I wrote this a few years ago so I wouldn't forget the most unforgettable novel I have read in recent decades.  I promptly forgot all about The Goldfinch, and don't know if I posted this anywhere previously, but I stumbled on this today.  I hereby put it out here for anyone who loves literature and hasn't yet read this amazing book.

Loving and Hating The Goldfinch

I thought I was alone when I first thought of Donna Tartt’s The Goldfinch as “Dickensian.”  Now that I have finished this 700+ page novel and have looked back at what has been said about this book, I see that many have called it so.  Why is it Dickensian?   We have the saga of a sad, orphaned boy who drifts from adventure to adventure as he grows up, who encounters an assortment of vivid characters along the way, (many with unlikely names like “Hobie”,  “Bracegirdle” and “Kitsey”), a life journey that veers this way and that under the influence of these many encounters as he searches for someone to love and protect him.   We have the portraits of how the rich live and how the poor survive, what brings them unhappiness and what brings them joy, though joy is shortlived for all, it seems.  There is the questionable ethics of heroes and villains alike, an unrequited love.  I could go on.

I loved and hated this book.  It is the first one in my memory not an academic requirement that I finished despite my feelings of sorrow, depression, anger, frustration and disgust.  Practically speaking, the length was daunting and not every chapter was compelling.  Why did I keep reading?  Aside from not wanting to disappoint my book club, and out of respect for its Pulitzer, I kept turning the pages because I had to find out what would happen to the unfortunate young man, Theo.  Without giving too much away,  I will explain a few reasons why he captivated me.

His sadness and loneliness were palpable; yet his inner voice and outer behaviors were fascinating and frustrating in their incompatibility.  Sometimes I wanted to slap him for his wrongheaded actions.  Would he ever finally grow up and get his life together?  Would the painting be his salvation and would he ever be able to restore it to its rightful place?  Would he ever connect with a friend or relative who could show him true understanding and love?  Would he break Hobie’s heart with disappointment?  Would Pippa ever truly see the real Theo?   Would the terrorist attack be explained as anything more than a plot device?  I could go on.

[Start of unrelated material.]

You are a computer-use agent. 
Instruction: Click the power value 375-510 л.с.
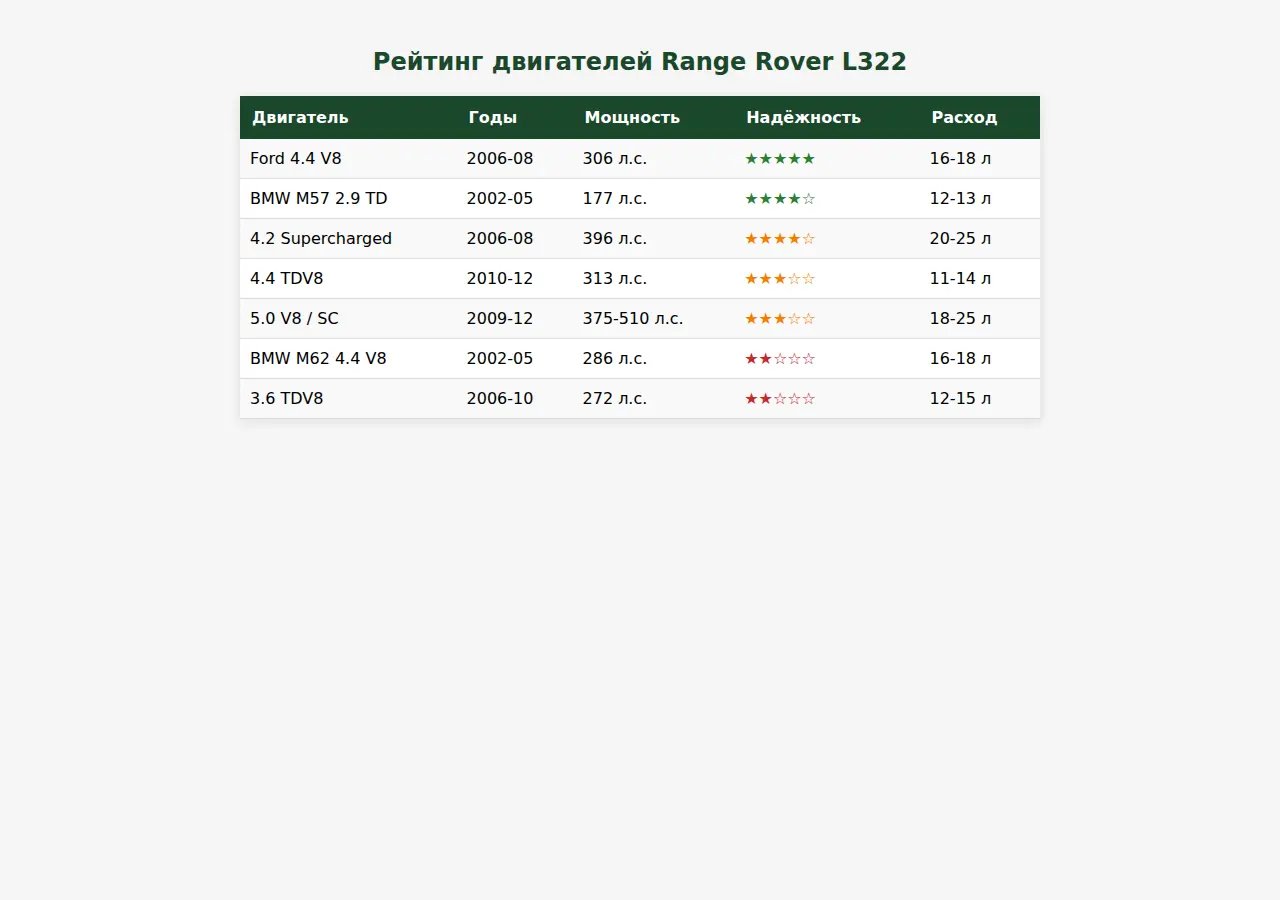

This book is an experience. There were passages of mindblowing writing and philosophical asides that tapped into some of my own ideas about humanity, morality, life, death, the universe.   While reading it has left me with a kind of spiritual exhaustion, it is not because it is all sorrow and pity.  There is the painting.  The author’s use of a famous work of art from 1654 as the cause celebre in Theo’s life keeps straight the thread of his adventures.  His love of The Goldfinch, his mission to protect it, is the most reliable and beautiful fragment of hope in his difficult journey.  The irony of what we learn happens to the painting does not diminish its value to Theo. The idea of the painting, a timeless thing of beauty, is Theo’s life ring.

In the end, it has saved him: 

“Insofar as it is immortal (and it is) I have a small, bright, immutable part in that immortality.  It exists; and it keeps on existing  And I add my own love to the history of people who have loved beautiful things, and looked out for them, and pulled them from the fire, and sought them when they were lost, and tried to preserve them and save them while passing them along literally from hand-to hand, singing out brilliantly from the wreck of time to the next generation of lovers, and the next.”